Local teacher earns NEH summer scholar spot

Veronica Dye Johnson is taking her background in painting, art history and liberal arts and translating it to a stint as a National Endowment for the Humanities Summer Scholar in New York City.

Johnson, who is a humanities teacher at Montessori Mastery School of Odessa, was chosen from a national pool of applicants to attend one of 32 seminars and institutes supported by NEH, a federal agency that each summer supports enrichment opportunities like this at colleges, universities and cultural institutions so teachers can study with experts in the humanities disciplines, an NEH news release said.

The institute Johnson will take part in is called “Scholarship and Performance: Teaching Shakespeare’s Plays.” The two-week summer program will be held at the Polonksy Shakespeare Center and directed by Theatre for a New Audience.

The 25 teachers chosen to participate in the program receive a stipend of $2,100 to cover their travel, study and living expenses, the release said.

Johnson said she had previously applied to the program, but only had a year of teaching to her name at the time. This year, with three and a half years of teaching experience, she applied again and got in.

Before she started teaching, Johnson, a 1999 Odessa High School salutatorian, said she was a museum grant writer, a communications specialist and wrote for advertising companies.

At Montessori Mastery, the Odessa native teaches ninth through 12th graders and students learn a combination of subjects all at once at their ability level.

That way the students can participate in group activities, communicate about the things they’re learning and do projects based on what they’re most interested in about a certain subject, Johnson said.

Next year, she’ll be teaching U.S. government and economics.

“I’m really going to make it more U.S. government and worldwide politics — the bigger systems of government — because the New York program is about three plays, the Merry Wives of Windsor, King Lear and Macbeth. The theme that they’re teaching is national identity and politics. What I’m excited about is this gives me the opportunity to integrate Shakespeare into our study of government because all of these are about governmental issues,” Johnson said.

Johnson said she fell into teaching at Montessori Mastery School of Odessa through directors Randy and Gloria McGuire. The school needed a substitute high school teacher because their initial high school teacher left mid-year.

“I came in as an emergency substitute three and a half years ago, and within a few weeks, it was apparent this was going to be a good fit because I started making my own curriculum and projects and was innovating and doing all these things,” Johnson said.

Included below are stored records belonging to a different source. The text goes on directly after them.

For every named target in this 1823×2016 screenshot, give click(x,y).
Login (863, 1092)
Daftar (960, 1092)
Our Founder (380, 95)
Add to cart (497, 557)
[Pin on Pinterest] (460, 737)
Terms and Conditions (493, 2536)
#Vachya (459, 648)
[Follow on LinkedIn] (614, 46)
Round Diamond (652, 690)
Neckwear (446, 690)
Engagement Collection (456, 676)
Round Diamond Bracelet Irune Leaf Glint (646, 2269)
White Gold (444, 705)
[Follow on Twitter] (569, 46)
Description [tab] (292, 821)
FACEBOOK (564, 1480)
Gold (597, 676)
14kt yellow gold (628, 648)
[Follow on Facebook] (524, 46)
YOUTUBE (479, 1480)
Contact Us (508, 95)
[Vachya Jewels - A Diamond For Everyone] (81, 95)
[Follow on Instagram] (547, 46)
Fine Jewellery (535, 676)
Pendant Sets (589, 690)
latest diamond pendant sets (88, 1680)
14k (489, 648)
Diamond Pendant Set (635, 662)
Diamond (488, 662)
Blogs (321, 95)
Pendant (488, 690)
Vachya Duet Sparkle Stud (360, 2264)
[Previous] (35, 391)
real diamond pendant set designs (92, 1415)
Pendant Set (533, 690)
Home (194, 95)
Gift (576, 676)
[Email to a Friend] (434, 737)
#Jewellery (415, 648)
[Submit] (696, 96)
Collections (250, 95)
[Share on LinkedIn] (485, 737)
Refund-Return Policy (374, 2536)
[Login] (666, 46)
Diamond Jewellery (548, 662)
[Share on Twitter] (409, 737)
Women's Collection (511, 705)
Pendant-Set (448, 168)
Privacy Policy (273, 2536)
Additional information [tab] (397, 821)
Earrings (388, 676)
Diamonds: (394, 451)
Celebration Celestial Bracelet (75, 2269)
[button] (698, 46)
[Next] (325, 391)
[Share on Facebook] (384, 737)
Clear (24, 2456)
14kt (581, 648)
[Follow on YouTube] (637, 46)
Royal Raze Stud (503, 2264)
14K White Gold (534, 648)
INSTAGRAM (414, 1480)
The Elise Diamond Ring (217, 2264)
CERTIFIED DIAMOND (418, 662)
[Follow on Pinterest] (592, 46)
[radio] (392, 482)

“They said they’d be happy to train me in Montessori ways if I wanted to continue on as a full time and just get my credentials as I worked. I have a master’s degree in art history that was the credential that allowed me to jump in and start teaching here. I’m also getting my teaching certification through UTPB, so that we have that extra certification. We’re an accredited high school now,” Johnson said.

In May 2017, the school received accreditation from AdvancED, a nonprofit, non-partisan organization that conducts rigorous, on-site external reviews of prekindergarten through 12th grade schools and school systems to ensure that all learners realize their full potential, their website said.

McGuire said Johnson has an “absolute passion” to teach and has found her calling.

Johnson earned a bachelor’s degree in painting from the University of Dallas in Irving. She said the university is a core curriculum school that is “very heavy in the classics.”

“Everyone has to take really intensive humanities courses before they start their major,” she added.

She took a master’s in art history from Texas Christian University.

She is getting her teaching certification in English for grades seven through 12.

The program in New York will be taught by professional Shakespeare educators, actors and directors. The homework will include reading critical essays by many of the people who will teach a course the next day, so it will be like being in graduate school again, Johnson said.

After taking the seminars, Johnson said she hopes to apply for a grant from local arts organizations and the following summer offer a free workshop to teenagers on one of the plays she learns about so she can share her knowledge with students outside of Montessori Mastery.

Many of her students enjoy Johnson’s teaching methods and are looking forward to what she brings back from the workshops. They say she can take boring subjects and make them engaging.

Bronson Sanders, a 15-year-old freshman, came from Permian High School to attend Montessori Mastery.

“She makes things fun. She doesn’t just give you a packet,” 15-year-old freshman Bronson Sanders said.